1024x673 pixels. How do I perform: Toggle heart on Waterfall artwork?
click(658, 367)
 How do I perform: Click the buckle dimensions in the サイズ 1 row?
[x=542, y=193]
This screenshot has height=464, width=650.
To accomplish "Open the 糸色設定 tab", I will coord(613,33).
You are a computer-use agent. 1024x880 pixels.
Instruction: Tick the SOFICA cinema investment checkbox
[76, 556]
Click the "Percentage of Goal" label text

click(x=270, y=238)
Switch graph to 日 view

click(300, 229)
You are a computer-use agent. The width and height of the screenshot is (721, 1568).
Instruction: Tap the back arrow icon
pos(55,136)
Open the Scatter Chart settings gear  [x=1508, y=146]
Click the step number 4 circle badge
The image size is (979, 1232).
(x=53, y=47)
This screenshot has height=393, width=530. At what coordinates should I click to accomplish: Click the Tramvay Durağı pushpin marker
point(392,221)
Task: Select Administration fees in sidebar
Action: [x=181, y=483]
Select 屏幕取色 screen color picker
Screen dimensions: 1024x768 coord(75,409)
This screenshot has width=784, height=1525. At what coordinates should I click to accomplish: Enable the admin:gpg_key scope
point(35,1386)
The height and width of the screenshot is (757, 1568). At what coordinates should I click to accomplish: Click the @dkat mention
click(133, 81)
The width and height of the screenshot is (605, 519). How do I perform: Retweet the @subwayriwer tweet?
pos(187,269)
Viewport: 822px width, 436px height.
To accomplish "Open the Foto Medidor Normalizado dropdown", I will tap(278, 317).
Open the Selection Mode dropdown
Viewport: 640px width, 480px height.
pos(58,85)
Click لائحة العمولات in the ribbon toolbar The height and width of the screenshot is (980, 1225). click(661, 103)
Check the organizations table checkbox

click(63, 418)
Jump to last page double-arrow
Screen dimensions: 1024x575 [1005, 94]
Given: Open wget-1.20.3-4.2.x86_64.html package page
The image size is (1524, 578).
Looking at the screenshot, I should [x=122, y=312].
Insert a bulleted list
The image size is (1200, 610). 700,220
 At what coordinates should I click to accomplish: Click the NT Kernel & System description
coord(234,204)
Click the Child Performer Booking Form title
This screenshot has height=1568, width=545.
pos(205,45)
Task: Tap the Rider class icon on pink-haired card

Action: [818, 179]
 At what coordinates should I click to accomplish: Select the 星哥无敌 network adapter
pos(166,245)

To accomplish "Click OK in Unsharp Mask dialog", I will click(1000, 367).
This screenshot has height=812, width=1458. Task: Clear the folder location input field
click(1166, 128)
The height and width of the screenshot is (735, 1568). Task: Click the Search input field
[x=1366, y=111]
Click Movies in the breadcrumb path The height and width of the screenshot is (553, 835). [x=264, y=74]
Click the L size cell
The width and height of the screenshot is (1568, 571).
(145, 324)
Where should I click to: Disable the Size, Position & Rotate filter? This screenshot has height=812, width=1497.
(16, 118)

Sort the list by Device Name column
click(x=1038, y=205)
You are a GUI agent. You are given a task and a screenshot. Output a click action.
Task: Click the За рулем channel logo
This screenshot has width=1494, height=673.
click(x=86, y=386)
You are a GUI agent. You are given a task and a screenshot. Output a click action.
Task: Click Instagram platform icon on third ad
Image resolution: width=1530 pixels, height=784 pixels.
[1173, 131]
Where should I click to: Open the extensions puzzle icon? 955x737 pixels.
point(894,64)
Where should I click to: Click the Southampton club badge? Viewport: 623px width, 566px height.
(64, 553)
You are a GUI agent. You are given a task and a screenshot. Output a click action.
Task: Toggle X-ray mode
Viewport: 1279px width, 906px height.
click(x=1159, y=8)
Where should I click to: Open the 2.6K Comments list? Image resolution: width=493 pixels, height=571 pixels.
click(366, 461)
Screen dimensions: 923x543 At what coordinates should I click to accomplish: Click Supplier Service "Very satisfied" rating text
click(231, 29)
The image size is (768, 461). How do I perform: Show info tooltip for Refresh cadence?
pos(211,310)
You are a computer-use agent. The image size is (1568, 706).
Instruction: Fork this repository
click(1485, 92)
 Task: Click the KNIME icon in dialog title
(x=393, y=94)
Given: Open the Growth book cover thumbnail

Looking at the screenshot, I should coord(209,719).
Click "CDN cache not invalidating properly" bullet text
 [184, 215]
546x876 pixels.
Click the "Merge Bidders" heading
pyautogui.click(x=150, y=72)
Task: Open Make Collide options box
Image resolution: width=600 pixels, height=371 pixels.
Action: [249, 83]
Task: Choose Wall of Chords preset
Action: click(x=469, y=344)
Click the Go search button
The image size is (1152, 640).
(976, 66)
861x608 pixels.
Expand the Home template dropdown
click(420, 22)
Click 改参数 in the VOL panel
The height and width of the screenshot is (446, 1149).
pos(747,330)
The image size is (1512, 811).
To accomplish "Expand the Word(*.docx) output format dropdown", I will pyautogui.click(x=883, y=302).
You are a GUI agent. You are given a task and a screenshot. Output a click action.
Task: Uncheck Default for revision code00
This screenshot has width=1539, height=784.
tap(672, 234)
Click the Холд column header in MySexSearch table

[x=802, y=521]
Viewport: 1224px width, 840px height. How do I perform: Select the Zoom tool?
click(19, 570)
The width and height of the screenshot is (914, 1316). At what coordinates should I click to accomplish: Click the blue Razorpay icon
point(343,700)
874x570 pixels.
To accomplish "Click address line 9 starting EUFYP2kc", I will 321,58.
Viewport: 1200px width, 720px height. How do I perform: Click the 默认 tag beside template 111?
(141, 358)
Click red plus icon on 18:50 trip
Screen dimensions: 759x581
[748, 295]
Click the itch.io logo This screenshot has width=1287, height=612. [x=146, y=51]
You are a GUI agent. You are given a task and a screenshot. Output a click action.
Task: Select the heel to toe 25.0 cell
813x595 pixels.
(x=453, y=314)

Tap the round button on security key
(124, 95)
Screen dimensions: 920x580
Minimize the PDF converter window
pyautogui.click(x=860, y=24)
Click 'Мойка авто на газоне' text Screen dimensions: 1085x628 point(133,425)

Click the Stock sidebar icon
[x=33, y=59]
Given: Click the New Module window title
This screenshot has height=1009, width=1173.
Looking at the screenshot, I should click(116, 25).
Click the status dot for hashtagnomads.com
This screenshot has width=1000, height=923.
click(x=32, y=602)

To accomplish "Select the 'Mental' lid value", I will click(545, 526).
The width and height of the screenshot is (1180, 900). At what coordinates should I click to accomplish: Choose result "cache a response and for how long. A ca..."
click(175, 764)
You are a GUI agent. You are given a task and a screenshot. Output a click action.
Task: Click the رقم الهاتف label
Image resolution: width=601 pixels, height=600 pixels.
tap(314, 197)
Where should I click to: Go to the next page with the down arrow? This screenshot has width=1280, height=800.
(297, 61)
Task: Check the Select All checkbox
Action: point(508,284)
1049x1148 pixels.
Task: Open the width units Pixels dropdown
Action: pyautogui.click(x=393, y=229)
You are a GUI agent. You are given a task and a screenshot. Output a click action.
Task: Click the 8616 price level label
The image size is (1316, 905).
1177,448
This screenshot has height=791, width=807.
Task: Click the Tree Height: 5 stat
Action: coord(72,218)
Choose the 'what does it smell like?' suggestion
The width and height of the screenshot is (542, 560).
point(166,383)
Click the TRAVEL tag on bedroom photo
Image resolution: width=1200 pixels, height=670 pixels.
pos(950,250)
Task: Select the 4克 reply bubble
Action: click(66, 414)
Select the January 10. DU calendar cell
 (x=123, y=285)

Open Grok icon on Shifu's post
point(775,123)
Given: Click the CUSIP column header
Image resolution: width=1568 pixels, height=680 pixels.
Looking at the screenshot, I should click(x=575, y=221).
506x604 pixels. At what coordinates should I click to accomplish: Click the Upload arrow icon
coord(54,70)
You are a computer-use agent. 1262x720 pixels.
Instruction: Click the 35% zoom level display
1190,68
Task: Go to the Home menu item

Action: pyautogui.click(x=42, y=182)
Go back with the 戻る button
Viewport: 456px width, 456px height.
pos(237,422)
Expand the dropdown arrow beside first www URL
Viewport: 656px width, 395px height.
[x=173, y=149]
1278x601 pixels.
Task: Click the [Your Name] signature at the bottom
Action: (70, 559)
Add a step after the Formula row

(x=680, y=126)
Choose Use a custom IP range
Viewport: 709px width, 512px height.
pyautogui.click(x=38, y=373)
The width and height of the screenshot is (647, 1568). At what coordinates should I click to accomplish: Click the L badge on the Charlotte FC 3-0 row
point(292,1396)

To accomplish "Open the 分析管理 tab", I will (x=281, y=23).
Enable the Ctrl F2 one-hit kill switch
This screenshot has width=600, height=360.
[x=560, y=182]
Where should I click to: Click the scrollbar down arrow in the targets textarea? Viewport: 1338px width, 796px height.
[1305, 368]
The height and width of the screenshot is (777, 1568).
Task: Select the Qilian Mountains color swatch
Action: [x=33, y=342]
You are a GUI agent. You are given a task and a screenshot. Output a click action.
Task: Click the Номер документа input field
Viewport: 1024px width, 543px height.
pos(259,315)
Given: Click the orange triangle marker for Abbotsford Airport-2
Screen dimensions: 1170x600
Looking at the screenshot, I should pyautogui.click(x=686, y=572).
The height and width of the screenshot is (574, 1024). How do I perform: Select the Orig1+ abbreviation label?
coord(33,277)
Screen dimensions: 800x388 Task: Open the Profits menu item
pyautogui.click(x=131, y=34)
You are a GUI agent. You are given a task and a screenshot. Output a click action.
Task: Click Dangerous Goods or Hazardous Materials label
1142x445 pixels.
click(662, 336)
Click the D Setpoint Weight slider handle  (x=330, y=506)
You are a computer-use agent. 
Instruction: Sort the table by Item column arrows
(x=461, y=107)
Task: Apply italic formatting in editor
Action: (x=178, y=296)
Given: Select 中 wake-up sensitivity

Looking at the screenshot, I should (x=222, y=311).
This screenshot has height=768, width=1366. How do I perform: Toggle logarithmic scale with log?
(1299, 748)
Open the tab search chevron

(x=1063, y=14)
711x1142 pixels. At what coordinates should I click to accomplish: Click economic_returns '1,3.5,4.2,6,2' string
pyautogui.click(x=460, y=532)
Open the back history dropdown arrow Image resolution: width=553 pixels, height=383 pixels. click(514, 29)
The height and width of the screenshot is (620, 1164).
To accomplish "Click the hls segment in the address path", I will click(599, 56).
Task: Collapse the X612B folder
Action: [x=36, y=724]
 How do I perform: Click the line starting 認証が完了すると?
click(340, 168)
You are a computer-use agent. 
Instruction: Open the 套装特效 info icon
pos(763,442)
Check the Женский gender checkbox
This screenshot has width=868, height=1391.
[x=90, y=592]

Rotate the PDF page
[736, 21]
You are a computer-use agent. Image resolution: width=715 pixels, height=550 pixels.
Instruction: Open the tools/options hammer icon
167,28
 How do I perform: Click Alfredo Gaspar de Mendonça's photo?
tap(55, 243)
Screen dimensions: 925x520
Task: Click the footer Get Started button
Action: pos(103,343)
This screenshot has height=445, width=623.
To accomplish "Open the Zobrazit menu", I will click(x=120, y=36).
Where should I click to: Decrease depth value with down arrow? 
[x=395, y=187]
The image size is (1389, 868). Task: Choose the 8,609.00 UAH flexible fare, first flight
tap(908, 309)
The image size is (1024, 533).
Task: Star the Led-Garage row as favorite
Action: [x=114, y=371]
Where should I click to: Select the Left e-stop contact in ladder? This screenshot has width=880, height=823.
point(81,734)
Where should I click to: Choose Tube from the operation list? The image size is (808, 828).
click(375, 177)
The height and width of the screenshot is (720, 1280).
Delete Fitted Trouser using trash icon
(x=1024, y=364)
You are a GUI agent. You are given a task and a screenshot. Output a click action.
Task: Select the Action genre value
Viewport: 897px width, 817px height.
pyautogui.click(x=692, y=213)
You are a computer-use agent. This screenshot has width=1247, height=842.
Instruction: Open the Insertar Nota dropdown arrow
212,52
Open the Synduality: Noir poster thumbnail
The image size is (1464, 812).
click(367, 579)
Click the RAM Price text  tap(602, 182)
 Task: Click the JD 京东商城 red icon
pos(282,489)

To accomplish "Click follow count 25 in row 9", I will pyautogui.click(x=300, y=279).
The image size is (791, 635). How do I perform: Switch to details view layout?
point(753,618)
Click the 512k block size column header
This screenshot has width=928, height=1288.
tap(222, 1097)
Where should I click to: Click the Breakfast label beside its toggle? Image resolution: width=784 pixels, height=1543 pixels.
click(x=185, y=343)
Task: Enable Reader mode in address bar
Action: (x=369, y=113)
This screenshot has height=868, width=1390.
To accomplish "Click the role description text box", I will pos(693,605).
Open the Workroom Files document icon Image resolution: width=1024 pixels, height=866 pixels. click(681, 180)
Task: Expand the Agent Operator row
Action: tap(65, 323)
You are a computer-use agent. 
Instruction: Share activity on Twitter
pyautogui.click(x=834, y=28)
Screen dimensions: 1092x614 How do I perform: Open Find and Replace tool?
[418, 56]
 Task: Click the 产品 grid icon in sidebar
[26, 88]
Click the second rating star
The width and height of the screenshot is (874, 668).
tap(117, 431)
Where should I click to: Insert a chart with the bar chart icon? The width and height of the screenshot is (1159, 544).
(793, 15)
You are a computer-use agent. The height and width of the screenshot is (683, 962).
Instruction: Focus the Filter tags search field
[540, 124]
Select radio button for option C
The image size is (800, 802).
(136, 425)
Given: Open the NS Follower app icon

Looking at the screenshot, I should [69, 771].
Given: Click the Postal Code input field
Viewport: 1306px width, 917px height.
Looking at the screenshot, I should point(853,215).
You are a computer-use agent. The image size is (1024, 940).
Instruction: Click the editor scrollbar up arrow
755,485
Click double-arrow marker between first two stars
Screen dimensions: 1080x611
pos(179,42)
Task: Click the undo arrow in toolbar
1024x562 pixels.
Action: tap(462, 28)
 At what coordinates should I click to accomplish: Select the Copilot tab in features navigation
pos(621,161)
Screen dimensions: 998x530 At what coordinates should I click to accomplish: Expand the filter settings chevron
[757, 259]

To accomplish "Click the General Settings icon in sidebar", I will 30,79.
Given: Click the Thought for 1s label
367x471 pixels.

_ _ _ _ _ _ _

▶ [What is expected]: In the listing above, find the line containing "Delete Fitted Trouser using trash icon" and the line containing "This screenshot has height=868, width=1390.", then quote both, plus every line between them, exactly as written.

▶ [Response area]:
Delete Fitted Trouser using trash icon
(x=1024, y=364)
You are a GUI agent. You are given a task and a screenshot. Output a click action.
Task: Select the Action genre value
Viewport: 897px width, 817px height.
pyautogui.click(x=692, y=213)
You are a computer-use agent. This screenshot has width=1247, height=842.
Instruction: Open the Insertar Nota dropdown arrow
212,52
Open the Synduality: Noir poster thumbnail
The image size is (1464, 812).
click(367, 579)
Click the RAM Price text  tap(602, 182)
 Task: Click the JD 京东商城 red icon
pos(282,489)

To accomplish "Click follow count 25 in row 9", I will pyautogui.click(x=300, y=279).
The image size is (791, 635). How do I perform: Switch to details view layout?
point(753,618)
Click the 512k block size column header
This screenshot has width=928, height=1288.
tap(222, 1097)
Where should I click to: Click the Breakfast label beside its toggle? Image resolution: width=784 pixels, height=1543 pixels.
click(x=185, y=343)
Task: Enable Reader mode in address bar
Action: (x=369, y=113)
This screenshot has height=868, width=1390.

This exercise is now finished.